**Task item:**
Beginning with the line that contains "How do I perform: Click the word" in the material below, print each line exactly until the line that contains "Task: Select the Edge subobject mode icon" has been printed, then stop.

**Entries supplied:**
┄┄┄┄┄┄┄┄┄┄

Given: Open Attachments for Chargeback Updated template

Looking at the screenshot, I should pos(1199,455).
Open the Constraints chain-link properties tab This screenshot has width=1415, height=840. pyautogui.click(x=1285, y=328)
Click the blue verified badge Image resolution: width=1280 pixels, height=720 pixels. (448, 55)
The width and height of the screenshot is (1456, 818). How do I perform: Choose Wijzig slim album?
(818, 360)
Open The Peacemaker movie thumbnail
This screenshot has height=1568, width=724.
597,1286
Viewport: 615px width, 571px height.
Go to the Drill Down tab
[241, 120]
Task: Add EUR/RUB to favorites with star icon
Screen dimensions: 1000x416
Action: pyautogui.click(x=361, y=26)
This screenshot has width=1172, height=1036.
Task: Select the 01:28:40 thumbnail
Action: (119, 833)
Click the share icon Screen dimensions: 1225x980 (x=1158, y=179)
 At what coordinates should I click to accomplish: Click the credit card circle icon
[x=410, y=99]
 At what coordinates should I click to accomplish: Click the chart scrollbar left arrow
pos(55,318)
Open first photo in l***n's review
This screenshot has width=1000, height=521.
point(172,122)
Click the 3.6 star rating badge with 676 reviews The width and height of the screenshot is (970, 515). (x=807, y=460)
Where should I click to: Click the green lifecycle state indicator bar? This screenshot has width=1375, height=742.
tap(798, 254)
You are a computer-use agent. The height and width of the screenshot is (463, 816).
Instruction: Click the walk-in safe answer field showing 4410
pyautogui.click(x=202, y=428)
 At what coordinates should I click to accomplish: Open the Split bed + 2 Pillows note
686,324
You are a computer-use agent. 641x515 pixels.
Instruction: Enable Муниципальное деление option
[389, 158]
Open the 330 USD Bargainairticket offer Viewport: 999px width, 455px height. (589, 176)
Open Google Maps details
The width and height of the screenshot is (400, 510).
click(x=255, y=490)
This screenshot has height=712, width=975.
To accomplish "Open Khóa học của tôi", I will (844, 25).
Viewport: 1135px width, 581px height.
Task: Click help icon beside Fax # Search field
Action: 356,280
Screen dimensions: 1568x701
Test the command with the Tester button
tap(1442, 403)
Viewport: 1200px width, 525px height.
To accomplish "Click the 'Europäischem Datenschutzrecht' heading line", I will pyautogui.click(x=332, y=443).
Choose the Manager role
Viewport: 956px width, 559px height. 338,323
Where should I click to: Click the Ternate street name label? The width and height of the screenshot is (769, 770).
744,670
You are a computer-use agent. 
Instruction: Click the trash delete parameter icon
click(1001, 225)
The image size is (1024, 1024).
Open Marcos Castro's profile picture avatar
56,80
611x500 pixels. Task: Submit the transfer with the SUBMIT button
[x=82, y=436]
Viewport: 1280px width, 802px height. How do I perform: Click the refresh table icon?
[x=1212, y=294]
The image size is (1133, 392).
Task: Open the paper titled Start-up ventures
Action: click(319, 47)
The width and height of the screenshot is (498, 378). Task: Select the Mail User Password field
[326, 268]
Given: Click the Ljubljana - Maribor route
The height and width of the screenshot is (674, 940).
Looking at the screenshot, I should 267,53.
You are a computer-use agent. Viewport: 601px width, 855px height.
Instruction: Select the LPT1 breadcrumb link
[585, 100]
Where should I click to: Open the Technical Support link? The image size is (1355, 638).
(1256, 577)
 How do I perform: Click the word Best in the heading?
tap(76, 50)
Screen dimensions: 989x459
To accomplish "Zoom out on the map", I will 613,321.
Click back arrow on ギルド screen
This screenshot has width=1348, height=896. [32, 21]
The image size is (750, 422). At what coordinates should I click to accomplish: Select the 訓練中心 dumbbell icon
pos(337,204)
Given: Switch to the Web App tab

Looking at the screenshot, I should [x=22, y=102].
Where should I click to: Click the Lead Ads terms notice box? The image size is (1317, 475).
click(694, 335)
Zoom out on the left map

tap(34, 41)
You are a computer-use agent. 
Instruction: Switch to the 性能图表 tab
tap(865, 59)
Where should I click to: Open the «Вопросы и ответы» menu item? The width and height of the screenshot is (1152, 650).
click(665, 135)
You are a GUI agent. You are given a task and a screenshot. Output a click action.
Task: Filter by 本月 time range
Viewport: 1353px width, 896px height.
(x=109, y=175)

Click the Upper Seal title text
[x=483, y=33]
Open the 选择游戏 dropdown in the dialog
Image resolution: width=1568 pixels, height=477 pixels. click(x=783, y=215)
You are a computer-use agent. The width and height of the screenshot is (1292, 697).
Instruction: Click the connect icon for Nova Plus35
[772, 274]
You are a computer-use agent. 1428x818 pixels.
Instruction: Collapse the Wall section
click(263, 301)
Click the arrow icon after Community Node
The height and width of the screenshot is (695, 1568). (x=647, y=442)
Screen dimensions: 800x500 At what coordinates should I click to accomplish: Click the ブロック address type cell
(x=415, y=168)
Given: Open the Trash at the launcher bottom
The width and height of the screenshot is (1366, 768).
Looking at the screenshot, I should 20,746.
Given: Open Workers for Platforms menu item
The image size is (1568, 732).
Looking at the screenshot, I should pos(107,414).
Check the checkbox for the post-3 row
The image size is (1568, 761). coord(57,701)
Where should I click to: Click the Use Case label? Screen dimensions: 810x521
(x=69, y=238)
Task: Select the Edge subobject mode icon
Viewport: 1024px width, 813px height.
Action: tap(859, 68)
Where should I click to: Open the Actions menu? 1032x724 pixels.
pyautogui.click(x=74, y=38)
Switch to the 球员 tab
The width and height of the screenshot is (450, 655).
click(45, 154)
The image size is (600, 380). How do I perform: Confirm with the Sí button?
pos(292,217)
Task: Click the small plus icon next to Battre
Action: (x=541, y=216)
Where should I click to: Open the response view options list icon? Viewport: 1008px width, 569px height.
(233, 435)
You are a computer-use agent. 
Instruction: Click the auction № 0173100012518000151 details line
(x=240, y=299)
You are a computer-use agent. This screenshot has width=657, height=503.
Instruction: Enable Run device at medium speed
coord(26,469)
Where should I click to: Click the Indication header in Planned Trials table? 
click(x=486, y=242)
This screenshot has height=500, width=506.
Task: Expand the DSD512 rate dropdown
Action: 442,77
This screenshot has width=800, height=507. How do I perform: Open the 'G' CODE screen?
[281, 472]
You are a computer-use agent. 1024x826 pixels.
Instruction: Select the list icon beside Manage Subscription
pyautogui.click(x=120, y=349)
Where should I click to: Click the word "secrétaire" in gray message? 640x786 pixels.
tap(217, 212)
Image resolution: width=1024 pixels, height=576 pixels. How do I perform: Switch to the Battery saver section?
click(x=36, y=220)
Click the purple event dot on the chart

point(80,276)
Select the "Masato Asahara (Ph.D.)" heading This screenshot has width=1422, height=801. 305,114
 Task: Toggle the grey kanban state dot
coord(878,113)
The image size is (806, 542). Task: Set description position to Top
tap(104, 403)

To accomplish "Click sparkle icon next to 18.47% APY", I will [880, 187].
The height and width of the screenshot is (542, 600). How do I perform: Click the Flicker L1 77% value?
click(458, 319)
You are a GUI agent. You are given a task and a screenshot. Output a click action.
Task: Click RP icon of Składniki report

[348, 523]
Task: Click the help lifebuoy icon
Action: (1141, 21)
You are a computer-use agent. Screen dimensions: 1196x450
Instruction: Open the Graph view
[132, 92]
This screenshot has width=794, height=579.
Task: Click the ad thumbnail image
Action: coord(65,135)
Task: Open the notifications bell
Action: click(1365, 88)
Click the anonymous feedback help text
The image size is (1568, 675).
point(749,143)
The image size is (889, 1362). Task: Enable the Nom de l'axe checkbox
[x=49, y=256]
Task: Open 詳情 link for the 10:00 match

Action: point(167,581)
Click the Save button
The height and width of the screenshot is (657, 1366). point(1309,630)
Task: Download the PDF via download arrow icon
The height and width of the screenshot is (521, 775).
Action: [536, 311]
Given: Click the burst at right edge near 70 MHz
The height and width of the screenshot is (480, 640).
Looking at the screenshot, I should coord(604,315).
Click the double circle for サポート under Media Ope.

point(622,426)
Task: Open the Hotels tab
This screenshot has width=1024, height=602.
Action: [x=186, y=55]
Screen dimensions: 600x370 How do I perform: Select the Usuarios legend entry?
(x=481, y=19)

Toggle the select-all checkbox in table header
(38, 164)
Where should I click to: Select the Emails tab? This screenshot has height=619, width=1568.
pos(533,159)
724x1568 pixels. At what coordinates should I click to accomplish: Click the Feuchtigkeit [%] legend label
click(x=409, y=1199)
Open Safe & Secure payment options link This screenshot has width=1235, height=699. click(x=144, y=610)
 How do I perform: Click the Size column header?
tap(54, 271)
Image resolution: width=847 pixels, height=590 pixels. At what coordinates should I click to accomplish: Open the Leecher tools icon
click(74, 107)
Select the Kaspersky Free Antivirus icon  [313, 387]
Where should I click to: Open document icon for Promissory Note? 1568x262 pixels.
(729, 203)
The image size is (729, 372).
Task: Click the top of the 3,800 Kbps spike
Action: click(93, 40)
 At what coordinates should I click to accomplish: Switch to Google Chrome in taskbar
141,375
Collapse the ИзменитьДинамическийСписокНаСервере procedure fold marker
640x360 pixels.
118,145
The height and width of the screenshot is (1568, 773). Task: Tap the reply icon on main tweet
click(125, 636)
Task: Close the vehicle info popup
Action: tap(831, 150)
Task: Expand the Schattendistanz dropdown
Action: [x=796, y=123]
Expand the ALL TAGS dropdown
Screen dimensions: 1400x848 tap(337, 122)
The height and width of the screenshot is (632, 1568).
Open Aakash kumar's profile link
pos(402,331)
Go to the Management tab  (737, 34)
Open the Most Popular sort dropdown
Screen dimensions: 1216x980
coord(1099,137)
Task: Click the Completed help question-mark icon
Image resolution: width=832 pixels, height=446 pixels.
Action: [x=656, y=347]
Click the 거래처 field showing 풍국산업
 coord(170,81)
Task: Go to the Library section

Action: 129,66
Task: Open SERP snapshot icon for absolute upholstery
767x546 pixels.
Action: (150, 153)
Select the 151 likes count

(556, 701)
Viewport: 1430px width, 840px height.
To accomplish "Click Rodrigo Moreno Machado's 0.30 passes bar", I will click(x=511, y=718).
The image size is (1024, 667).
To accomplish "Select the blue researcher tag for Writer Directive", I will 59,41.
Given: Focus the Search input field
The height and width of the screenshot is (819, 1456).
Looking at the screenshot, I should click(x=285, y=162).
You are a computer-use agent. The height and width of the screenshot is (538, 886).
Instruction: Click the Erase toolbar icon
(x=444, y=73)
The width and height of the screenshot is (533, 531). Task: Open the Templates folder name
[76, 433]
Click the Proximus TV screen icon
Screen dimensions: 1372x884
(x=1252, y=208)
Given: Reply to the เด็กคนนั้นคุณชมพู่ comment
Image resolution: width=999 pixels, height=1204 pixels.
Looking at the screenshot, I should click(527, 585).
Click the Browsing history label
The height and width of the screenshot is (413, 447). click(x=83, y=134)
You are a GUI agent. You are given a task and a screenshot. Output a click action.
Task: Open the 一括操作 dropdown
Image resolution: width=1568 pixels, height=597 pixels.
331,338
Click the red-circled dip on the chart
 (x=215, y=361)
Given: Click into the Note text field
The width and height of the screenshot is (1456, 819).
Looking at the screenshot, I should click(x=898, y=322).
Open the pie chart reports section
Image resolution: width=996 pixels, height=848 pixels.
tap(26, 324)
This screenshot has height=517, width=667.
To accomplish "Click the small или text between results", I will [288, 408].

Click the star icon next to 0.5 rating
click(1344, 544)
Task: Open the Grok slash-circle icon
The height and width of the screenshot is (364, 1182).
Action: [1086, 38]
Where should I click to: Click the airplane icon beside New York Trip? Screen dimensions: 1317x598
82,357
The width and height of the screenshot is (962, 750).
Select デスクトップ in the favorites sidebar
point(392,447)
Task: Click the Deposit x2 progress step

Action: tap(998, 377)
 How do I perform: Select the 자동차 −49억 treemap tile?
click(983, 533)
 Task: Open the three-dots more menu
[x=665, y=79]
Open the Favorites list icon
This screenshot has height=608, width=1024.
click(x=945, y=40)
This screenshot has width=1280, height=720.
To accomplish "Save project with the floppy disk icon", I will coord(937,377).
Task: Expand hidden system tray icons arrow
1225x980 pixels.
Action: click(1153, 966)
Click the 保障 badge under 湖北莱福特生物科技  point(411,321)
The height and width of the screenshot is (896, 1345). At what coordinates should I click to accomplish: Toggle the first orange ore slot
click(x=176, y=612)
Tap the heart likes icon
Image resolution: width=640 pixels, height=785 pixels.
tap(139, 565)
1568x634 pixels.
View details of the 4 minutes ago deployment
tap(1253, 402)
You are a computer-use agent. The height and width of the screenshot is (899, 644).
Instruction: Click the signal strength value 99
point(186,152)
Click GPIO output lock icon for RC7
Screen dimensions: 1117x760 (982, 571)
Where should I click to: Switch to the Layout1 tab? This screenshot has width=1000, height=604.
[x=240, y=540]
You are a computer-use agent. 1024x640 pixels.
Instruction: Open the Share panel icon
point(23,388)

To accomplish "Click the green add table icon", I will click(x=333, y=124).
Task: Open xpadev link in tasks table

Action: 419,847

┄┄┄┄┄┄┄┄┄┄

**Task output:**
 How do I perform: Click the word Best in the heading?
tap(76, 50)
Screen dimensions: 989x459
To accomplish "Zoom out on the map", I will 613,321.
Click back arrow on ギルド screen
This screenshot has width=1348, height=896. [32, 21]
The image size is (750, 422). At what coordinates should I click to accomplish: Select the 訓練中心 dumbbell icon
pos(337,204)
Given: Switch to the Web App tab

Looking at the screenshot, I should [x=22, y=102].
Where should I click to: Click the Lead Ads terms notice box? The image size is (1317, 475).
click(694, 335)
Zoom out on the left map

tap(34, 41)
You are a computer-use agent. 
Instruction: Switch to the 性能图表 tab
tap(865, 59)
Where should I click to: Open the «Вопросы и ответы» menu item? The width and height of the screenshot is (1152, 650).
click(665, 135)
You are a GUI agent. You are given a task and a screenshot. Output a click action.
Task: Filter by 本月 time range
Viewport: 1353px width, 896px height.
(x=109, y=175)

Click the Upper Seal title text
[x=483, y=33]
Open the 选择游戏 dropdown in the dialog
Image resolution: width=1568 pixels, height=477 pixels. click(x=783, y=215)
You are a computer-use agent. The width and height of the screenshot is (1292, 697).
Instruction: Click the connect icon for Nova Plus35
[772, 274]
You are a computer-use agent. 1428x818 pixels.
Instruction: Collapse the Wall section
click(263, 301)
Click the arrow icon after Community Node
The height and width of the screenshot is (695, 1568). (x=647, y=442)
Screen dimensions: 800x500 At what coordinates should I click to accomplish: Click the ブロック address type cell
(x=415, y=168)
Given: Open the Trash at the launcher bottom
The width and height of the screenshot is (1366, 768).
Looking at the screenshot, I should 20,746.
Given: Open Workers for Platforms menu item
The image size is (1568, 732).
Looking at the screenshot, I should pos(107,414).
Check the checkbox for the post-3 row
The image size is (1568, 761). coord(57,701)
Where should I click to: Click the Use Case label? Screen dimensions: 810x521
(x=69, y=238)
Task: Select the Edge subobject mode icon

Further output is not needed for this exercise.